*Exercise brief:* Output the stretch of lines from the one containing "Where should I click to: Toggle" through the one containing "coord(173,104)" as a Markdown table with the columns Row and Line. Number each row, leave out blank lines, and include no other lines.

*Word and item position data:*
• • •

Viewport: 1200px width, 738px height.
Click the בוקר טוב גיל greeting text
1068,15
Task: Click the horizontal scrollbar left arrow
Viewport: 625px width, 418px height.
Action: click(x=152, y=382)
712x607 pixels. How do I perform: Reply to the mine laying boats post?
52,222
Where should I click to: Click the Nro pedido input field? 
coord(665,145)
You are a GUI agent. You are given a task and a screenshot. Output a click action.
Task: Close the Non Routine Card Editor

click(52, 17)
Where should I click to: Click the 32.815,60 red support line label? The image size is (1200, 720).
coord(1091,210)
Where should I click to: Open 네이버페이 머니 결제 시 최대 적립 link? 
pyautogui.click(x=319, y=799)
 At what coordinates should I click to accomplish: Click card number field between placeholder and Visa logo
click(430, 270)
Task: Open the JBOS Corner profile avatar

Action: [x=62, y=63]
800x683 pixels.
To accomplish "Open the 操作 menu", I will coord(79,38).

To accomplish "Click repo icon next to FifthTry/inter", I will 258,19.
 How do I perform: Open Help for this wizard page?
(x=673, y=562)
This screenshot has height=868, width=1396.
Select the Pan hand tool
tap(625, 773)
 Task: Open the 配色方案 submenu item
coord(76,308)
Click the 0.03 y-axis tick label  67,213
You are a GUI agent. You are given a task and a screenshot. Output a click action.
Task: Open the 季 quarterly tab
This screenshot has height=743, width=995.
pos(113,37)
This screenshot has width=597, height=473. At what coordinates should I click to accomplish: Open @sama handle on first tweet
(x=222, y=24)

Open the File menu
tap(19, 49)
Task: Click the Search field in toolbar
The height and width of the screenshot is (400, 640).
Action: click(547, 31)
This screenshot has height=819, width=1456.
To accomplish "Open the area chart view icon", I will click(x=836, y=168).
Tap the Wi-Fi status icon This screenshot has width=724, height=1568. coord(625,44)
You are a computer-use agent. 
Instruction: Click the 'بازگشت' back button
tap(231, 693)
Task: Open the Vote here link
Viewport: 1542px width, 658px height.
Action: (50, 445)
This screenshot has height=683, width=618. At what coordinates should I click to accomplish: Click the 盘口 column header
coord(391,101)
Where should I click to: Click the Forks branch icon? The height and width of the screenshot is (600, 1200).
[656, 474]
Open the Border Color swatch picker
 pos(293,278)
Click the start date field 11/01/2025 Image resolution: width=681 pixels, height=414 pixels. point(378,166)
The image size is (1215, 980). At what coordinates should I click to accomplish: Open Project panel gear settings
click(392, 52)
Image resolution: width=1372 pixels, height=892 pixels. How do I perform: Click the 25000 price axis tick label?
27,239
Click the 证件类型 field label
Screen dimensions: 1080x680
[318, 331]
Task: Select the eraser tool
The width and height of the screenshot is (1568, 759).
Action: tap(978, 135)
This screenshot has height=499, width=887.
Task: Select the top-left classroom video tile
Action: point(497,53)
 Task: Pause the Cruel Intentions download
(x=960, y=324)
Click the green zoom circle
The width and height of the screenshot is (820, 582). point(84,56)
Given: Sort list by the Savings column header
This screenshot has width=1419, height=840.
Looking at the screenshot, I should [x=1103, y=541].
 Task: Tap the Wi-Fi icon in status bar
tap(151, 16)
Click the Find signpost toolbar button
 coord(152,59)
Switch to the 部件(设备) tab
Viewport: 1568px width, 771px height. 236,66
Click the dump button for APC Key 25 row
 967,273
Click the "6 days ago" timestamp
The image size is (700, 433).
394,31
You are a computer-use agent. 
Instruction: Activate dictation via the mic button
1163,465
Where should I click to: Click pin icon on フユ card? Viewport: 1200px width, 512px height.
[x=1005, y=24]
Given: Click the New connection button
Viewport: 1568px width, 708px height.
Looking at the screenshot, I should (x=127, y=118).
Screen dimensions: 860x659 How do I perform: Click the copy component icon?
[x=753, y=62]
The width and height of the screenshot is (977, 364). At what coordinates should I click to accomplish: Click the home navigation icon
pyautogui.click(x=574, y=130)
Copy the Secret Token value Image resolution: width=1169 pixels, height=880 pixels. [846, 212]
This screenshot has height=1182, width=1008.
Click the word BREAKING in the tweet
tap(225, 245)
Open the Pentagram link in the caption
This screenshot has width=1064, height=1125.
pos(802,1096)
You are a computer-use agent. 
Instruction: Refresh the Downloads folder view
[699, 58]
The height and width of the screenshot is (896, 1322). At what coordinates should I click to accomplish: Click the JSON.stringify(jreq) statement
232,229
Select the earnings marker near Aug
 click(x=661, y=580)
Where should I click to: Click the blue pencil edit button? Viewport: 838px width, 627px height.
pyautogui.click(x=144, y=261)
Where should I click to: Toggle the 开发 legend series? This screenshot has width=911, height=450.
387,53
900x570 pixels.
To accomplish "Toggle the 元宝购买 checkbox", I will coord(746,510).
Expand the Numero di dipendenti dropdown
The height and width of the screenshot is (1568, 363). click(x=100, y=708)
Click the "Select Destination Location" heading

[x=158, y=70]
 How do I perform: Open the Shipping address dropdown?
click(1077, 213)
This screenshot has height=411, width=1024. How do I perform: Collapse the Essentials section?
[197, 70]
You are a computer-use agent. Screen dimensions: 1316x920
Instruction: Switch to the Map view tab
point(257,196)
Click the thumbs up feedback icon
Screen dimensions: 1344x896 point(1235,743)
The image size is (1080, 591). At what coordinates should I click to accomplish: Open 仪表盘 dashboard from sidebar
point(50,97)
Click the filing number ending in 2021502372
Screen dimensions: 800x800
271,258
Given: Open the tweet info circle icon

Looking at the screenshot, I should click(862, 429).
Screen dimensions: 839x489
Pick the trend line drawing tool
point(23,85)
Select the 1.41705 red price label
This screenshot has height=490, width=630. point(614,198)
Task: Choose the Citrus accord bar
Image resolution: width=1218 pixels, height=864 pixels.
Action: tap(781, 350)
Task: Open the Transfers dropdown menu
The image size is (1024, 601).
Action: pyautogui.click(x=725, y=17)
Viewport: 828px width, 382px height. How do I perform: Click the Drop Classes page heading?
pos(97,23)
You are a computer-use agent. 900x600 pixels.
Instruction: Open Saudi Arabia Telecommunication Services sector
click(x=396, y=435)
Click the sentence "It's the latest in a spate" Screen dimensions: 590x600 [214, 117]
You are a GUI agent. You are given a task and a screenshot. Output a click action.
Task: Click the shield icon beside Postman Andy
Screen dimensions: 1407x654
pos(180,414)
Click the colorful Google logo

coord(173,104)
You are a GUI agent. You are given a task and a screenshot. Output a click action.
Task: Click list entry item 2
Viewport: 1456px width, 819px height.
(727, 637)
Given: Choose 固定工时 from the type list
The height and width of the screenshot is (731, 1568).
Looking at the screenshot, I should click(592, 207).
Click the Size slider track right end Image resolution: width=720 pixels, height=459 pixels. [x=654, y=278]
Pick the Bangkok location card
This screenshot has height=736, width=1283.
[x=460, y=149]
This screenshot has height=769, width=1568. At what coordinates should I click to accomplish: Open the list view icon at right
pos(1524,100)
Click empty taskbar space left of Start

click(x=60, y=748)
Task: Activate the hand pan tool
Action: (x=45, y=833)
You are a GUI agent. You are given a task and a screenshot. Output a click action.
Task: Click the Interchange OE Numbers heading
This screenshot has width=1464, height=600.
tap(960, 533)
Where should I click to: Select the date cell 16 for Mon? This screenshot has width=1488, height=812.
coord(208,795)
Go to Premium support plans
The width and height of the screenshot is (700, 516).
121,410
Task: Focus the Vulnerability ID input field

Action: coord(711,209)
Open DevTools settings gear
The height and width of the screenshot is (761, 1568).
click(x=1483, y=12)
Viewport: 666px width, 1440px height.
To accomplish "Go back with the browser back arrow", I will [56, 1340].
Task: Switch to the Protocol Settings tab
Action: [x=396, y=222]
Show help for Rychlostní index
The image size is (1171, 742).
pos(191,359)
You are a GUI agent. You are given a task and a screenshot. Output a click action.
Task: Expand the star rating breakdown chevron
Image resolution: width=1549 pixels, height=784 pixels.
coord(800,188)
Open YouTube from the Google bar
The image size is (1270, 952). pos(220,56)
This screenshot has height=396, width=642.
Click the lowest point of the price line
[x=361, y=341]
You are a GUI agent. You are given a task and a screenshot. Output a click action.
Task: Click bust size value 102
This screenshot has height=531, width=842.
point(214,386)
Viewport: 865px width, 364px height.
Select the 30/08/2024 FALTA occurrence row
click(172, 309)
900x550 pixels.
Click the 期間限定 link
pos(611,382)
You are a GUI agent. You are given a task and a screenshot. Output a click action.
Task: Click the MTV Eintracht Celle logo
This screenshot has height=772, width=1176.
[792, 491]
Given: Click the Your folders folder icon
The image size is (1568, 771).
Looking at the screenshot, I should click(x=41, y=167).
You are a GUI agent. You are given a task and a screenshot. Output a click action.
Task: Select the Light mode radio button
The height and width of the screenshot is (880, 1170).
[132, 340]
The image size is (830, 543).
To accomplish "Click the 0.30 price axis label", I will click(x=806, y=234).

• • •

*Output:*
| Row | Line |
|---|---|
| 1 | Where should I click to: Toggle the 开发 legend series? This screenshot has width=911, height=450. |
| 2 | 387,53 |
| 3 | 900x570 pixels. |
| 4 | To accomplish "Toggle the 元宝购买 checkbox", I will coord(746,510). |
| 5 | Expand the Numero di dipendenti dropdown |
| 6 | The height and width of the screenshot is (1568, 363). click(x=100, y=708) |
| 7 | Click the "Select Destination Location" heading |
| 8 | [x=158, y=70] |
| 9 |  How do I perform: Open the Shipping address dropdown? |
| 10 | click(1077, 213) |
| 11 | This screenshot has height=411, width=1024. How do I perform: Collapse the Essentials section? |
| 12 | [197, 70] |
| 13 | You are a computer-use agent. Screen dimensions: 1316x920 |
| 14 | Instruction: Switch to the Map view tab |
| 15 | point(257,196) |
| 16 | Click the thumbs up feedback icon |
| 17 | Screen dimensions: 1344x896 point(1235,743) |
| 18 | The image size is (1080, 591). At what coordinates should I click to accomplish: Open 仪表盘 dashboard from sidebar |
| 19 | point(50,97) |
| 20 | Click the filing number ending in 2021502372 |
| 21 | Screen dimensions: 800x800 |
| 22 | 271,258 |
| 23 | Given: Open the tweet info circle icon |
| 24 | Looking at the screenshot, I should click(862, 429). |
| 25 | Screen dimensions: 839x489 |
| 26 | Pick the trend line drawing tool |
| 27 | point(23,85) |
| 28 | Select the 1.41705 red price label |
| 29 | This screenshot has height=490, width=630. point(614,198) |
| 30 | Task: Choose the Citrus accord bar |
| 31 | Image resolution: width=1218 pixels, height=864 pixels. |
| 32 | Action: tap(781, 350) |
| 33 | Task: Open the Transfers dropdown menu |
| 34 | The image size is (1024, 601). |
| 35 | Action: pyautogui.click(x=725, y=17) |
| 36 | Viewport: 828px width, 382px height. How do I perform: Click the Drop Classes page heading? |
| 37 | pos(97,23) |
| 38 | You are a computer-use agent. 900x600 pixels. |
| 39 | Instruction: Open Saudi Arabia Telecommunication Services sector |
| 40 | click(x=396, y=435) |
| 41 | Click the sentence "It's the latest in a spate" Screen dimensions: 590x600 [214, 117] |
| 42 | You are a GUI agent. You are given a task and a screenshot. Output a click action. |
| 43 | Task: Click the shield icon beside Postman Andy |
| 44 | Screen dimensions: 1407x654 |
| 45 | pos(180,414) |
| 46 | Click the colorful Google logo |
| 47 | coord(173,104) |